DATA IN THIS EXERCISE »
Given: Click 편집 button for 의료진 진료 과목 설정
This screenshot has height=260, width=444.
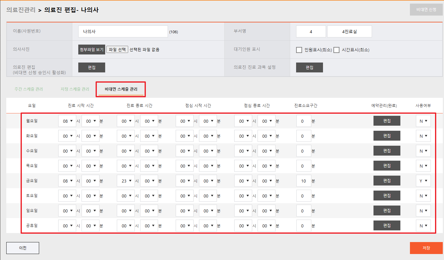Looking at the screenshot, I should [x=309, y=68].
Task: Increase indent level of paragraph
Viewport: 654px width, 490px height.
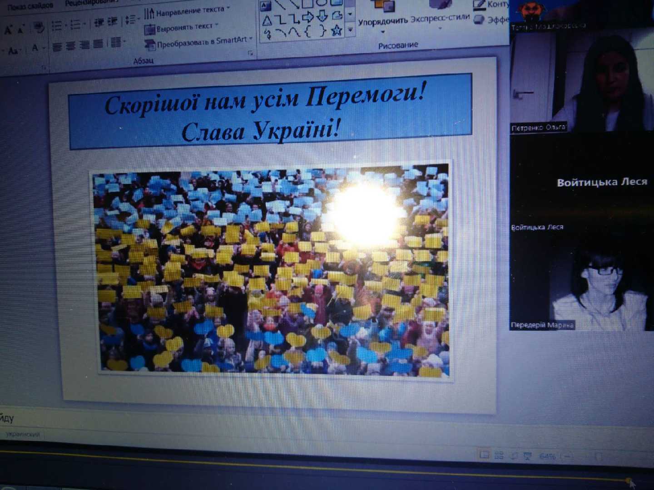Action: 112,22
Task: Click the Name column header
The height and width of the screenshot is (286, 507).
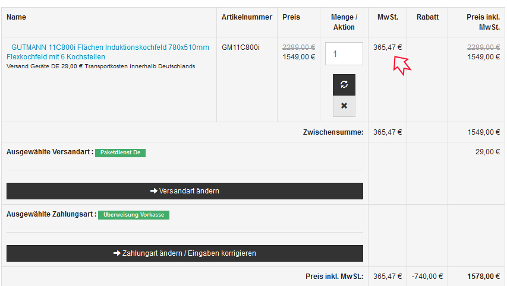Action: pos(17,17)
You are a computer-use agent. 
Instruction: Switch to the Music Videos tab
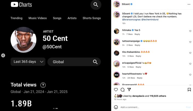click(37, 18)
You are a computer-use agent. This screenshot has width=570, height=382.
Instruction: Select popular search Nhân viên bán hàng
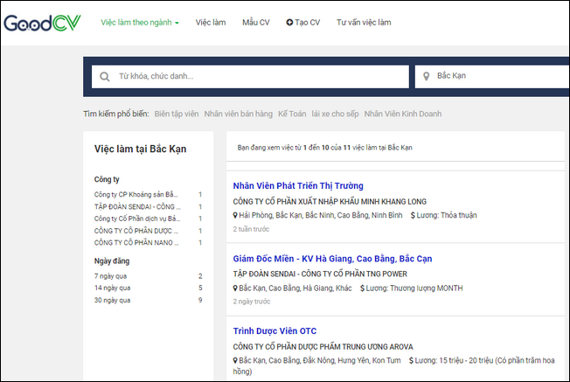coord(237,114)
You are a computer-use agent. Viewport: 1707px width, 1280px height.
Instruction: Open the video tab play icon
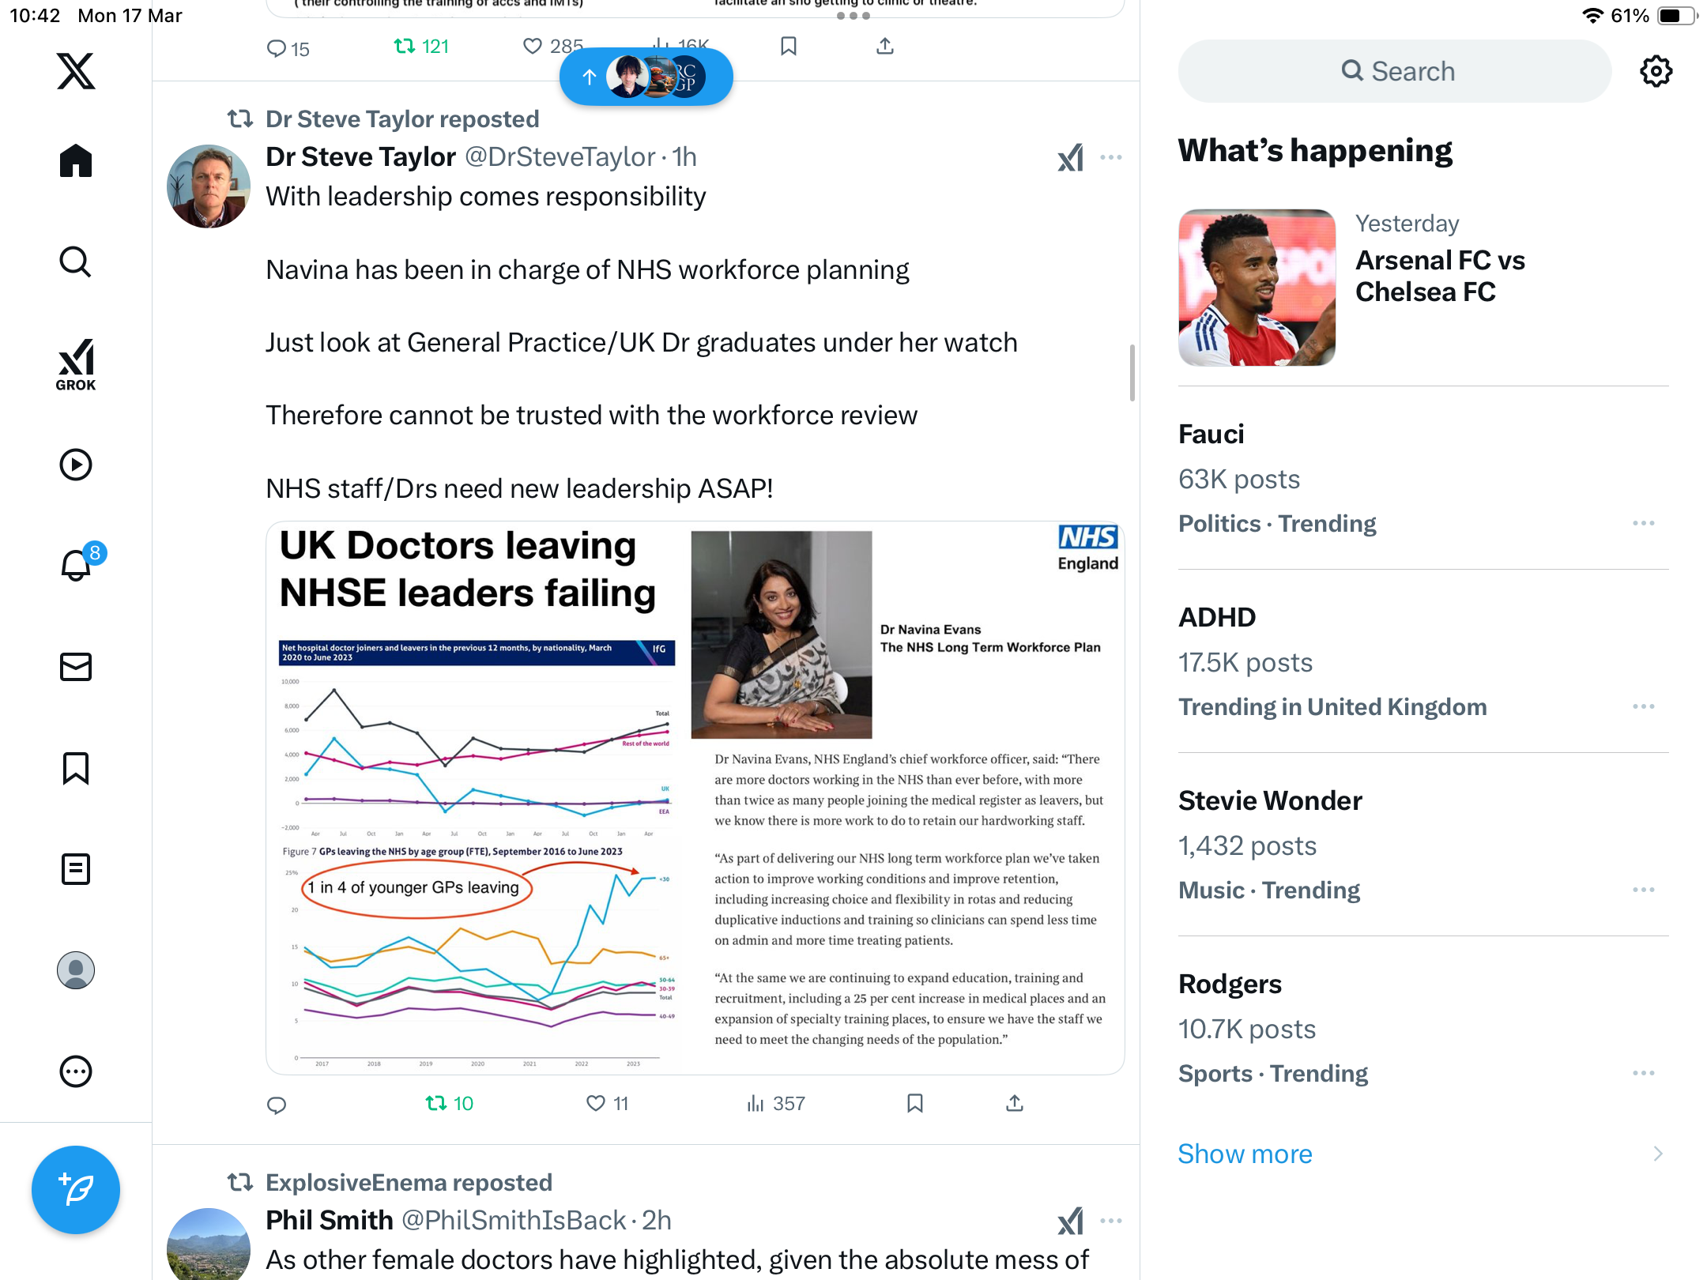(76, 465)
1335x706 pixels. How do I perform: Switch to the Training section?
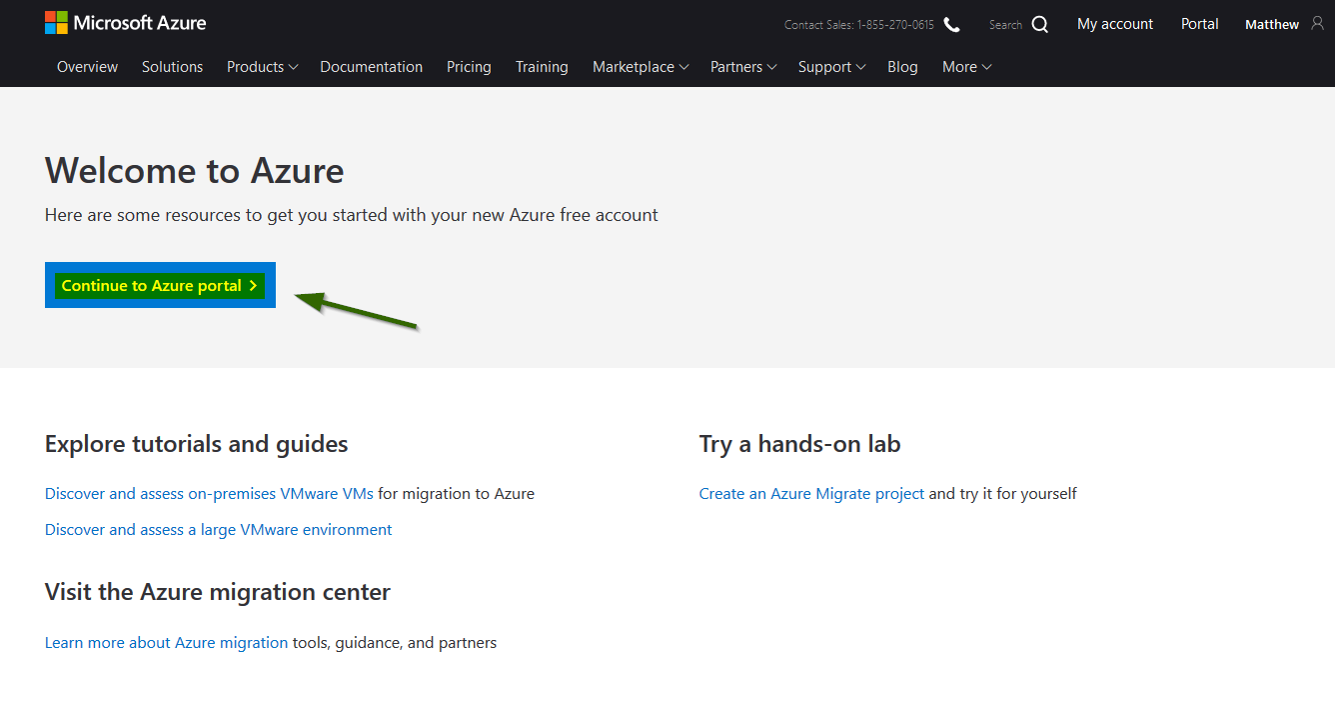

EXERCISE REQUIREMENTS » Please revise the listing from the line with "Task: Click the Name column header" through the line with "click(37, 18)", changing "Music Videos" to "Live Videos" and keeping everything else the same. Give back only those lines, without the pictures.

REPLY »
Task: Click the Name column header
The height and width of the screenshot is (286, 507).
Action: pos(17,17)
You are a computer-use agent. 
Instruction: Switch to the Live Videos tab
click(37, 18)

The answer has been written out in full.